菌种制备是种子制备的基础，其关键步骤包括孢子制备。首先，从沙土管或冷冻管中取出少量生产菌种，然后将其接种到琼脂斜面培养基上，在适宜的温度下进行培养。经过一段时间的培养后，可以获得大量孢子。为了进一步增加孢子的数量，可以使用具有较大表面积的固体培养基进行培养。对于霉菌类孢子，常采用大米、小米等天然培养基。

在孢子成熟后，需要将其制成悬浮液，并接种到扁瓶固体培养基上，继续进行培养。培养完成后，将成熟的孢子进行真空干燥，降低水分含量至10%以下，然后存放在4℃的冰箱中备用。
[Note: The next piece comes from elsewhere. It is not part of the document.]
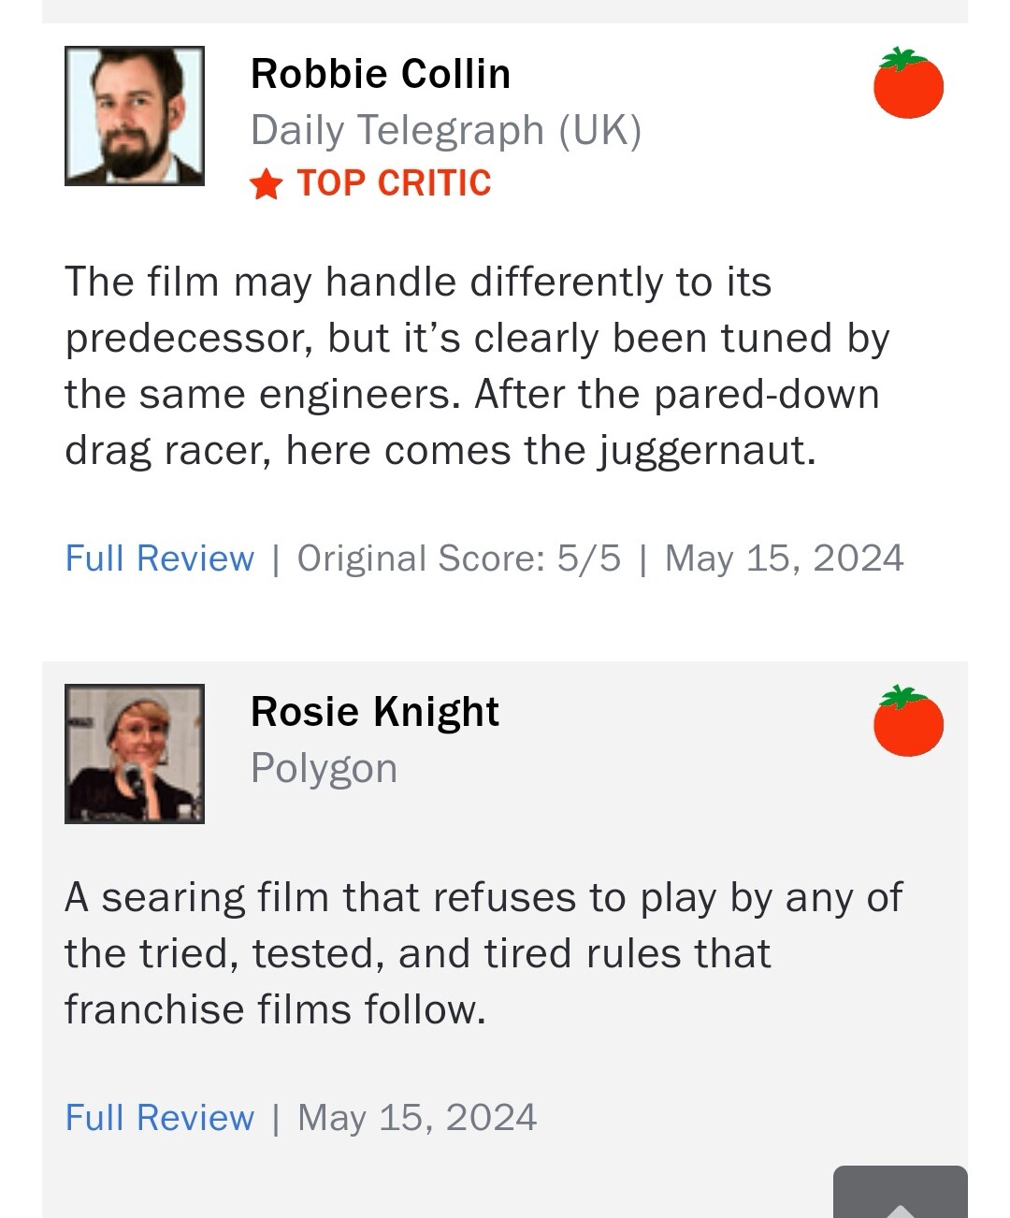Open Rosie Knight's profile photo
The height and width of the screenshot is (1218, 1010).
point(135,754)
通常，一次制备的孢子瓶可以在生产上使用半年左右。

此外，对于不产孢子或产孢子较少的生产菌种，可以采用摇瓶液体培养的方法获得菌丝体作为种子。种子罐的作用是使有限的孢子或菌丝体能够迅速发芽、生长和繁殖成大量菌体。在种子罐中，需要提供易于被菌体利用的碳源、氮源和无机盐等营养物质。

保存方法

为了保持优良菌种的稳定性，需要采取适当的保存方法。其中，一种常用的方法是选取优良菌种的休眠体（如孢子或芽孢）或富有生命力的悬浮液，在低温或脱水状态下进行保存。这样可以确保菌种的性状在保存过程中保持稳定，为后续的生产提供可靠的保障。
简单保存法：将琼脂斜面孢子培养物、菌丝悬浮液以及由麸皮、大米、小米等谷物原料制成的孢子培养物置于4℃冰箱内保存，保存时间通常不超过1～2个月。若采用真空包装并浸蜡棉塞，以隔绝空气和水汽，则保存时间可延长至3～4个月。
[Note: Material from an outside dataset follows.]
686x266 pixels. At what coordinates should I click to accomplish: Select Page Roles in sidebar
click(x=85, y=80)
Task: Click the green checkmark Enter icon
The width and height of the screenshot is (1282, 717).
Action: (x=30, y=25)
液氮超低温保存法：将生长稳定期的细胞悬浮在10%甘油或其他低冰点液体中，密封于安瓿管内。通过控制冷却速度，使安瓿管逐渐降至-35℃，随后置于-150～-196℃的液氮罐中保存。此方法适用于大多数微生物，如病毒、噬菌体、细菌、放线菌、酵母和原虫，尤其适用于冷冻干燥法难以保存的微生物。

脱水保存法：

① 沙土保存法：适用于能产孢子的细菌、放线菌及霉菌。将沙和土以3:2的比例混合，经过稀酸处理、洗净过筛后装入小试管内。将生长良好的孢子制成孢子悬液，吸取少许加入沙土管中，经真空抽干后，于4℃冰箱保存，保存期可达5～7年。

② 冷冻干燥法：将孢子悬浮液与保护剂（如脱脂牛奶或血清）混合，放入安瓿管中在-20～-30℃的乙醇浴中迅速冷冻。随后在低温下用真空泵抽干，并用五氧化二磷或干冰使水汽结冻，最后熔封安瓿管并低温保存。此方法的保存期可达5～10年。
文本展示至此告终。